Certainly not a paid advertisement!
I have been spending most of my time on Fine Art America and creating some of the best results I have found for selling art on the web in the last ten years. A friend of mine asked my opinion them other day and I hope he joins me and the other 89,000 or so artists trying to sell something there.
Here is a portion of my response to him.
"Hey and how u doin? As they say say on the "Jer
sey Shore". The FAA site it a wonder to me. I have been trying to establish something on line for years. Mostly to no avail. This site however is the best I have found. Means, yep I actually sell some stuff. Have won two contests this month, and Saturday had over 400 hits alone. But there's 89,000 artists on the site.......so it's hard to compete. And they take about two months to pay. But if you can get a flow going, then that's ok. My fear is that some major framing company will buy them out and mess it all up. But while it's working is ok.
Jeff, I have had my own websites, my own contributions to web sites for years and nothing has worked. It's all about getting your face out there or name that is. I saw one guy who sold 30 something prints of one image in one day from this site. But he is an accomplished artist well and beyond the web stuff. I have a Facebook page as you know, a Twitter page, and a Stumble upon page. A this page and a that page. Key words, key titles, key paragraphs, key blog and all that stuff. They all have to be worked on a daily basis. I took the day off on Sunday and had only 50 hits. I write a blog as well and try to keep that fresh each day or three and that is work. I have no idea how those that write for a living produce the stuff they do. It's like the duck carvers, how do they do that stuff anyway....lol.
The beauty here is that we don't have to carry an inventory. They do it all and of course in addition to charging us a fee, both annual (tiny) and per piece (is ok), they charge the buyer for the matting and framing. We get a little piece of that too, charged back. You will need a paypal account to make the money work but that ok as long as you don't maintain a huge balance that some hacker in his mother's basement can steal. I dont' participate in their chat rooms or blogs (no time) but the contests are easy and great exposure. Every time I do something on FAA, I also hit it FB and twitter. You can automatically hook up each listing with your facebook page, so that is very easy. I do, and this is the golden rule, contact people who leave comments, kudos, and the like. As well as the buyers. I try to keep it all personal as possible.

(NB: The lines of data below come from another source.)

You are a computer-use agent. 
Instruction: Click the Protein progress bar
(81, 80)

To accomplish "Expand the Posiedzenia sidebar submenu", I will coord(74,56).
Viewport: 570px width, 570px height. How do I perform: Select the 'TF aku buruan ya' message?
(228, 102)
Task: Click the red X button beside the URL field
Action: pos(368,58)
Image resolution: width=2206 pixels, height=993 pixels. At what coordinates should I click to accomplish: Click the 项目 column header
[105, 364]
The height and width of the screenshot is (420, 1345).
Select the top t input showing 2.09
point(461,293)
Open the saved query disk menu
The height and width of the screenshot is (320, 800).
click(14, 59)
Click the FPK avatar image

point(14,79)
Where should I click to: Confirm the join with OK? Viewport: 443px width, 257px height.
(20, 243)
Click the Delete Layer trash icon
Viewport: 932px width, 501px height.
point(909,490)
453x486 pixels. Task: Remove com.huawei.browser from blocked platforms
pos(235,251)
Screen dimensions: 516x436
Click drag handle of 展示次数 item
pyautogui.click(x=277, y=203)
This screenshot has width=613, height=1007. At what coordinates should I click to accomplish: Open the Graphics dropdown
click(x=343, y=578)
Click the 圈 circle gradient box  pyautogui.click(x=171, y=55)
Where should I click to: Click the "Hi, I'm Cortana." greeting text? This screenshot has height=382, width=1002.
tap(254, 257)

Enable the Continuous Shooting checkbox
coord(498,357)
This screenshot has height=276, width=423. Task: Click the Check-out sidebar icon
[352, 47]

I never make a bad comment about anyone even though some of the people on any sight need to put down others in the misguided thought that it somehow elevates themselves. I just delete them and go on. They have no significance to me. I am not online to massage my ego. 21 years showing at the Easton Waterfowl Festival took care of any delusional, self engrandisement I might have entertained. I retired there last year and understand but heard it wasn't so good anyway. I am doing no more art shows. It started out as not doing any outside shows, but then was easy to say screw it and try to do it all sitting on my butt at the computer."
This is one of my contest entrants and is a totally different topic for me. Kinda fun to see how it competes.
Now I find that this too is work. Funny about that there still seems to be no free lunch out there. So to all my photographer friends who think that they have the next
"Mad Bluebird", take a look at this site. By the way, the Mad Bluebird image made in excess of two million way before the internet.
Work it and you just may end up selling a lot more stuff that you expected.
OK, spell check isn't working so you'll just have to deal with it today.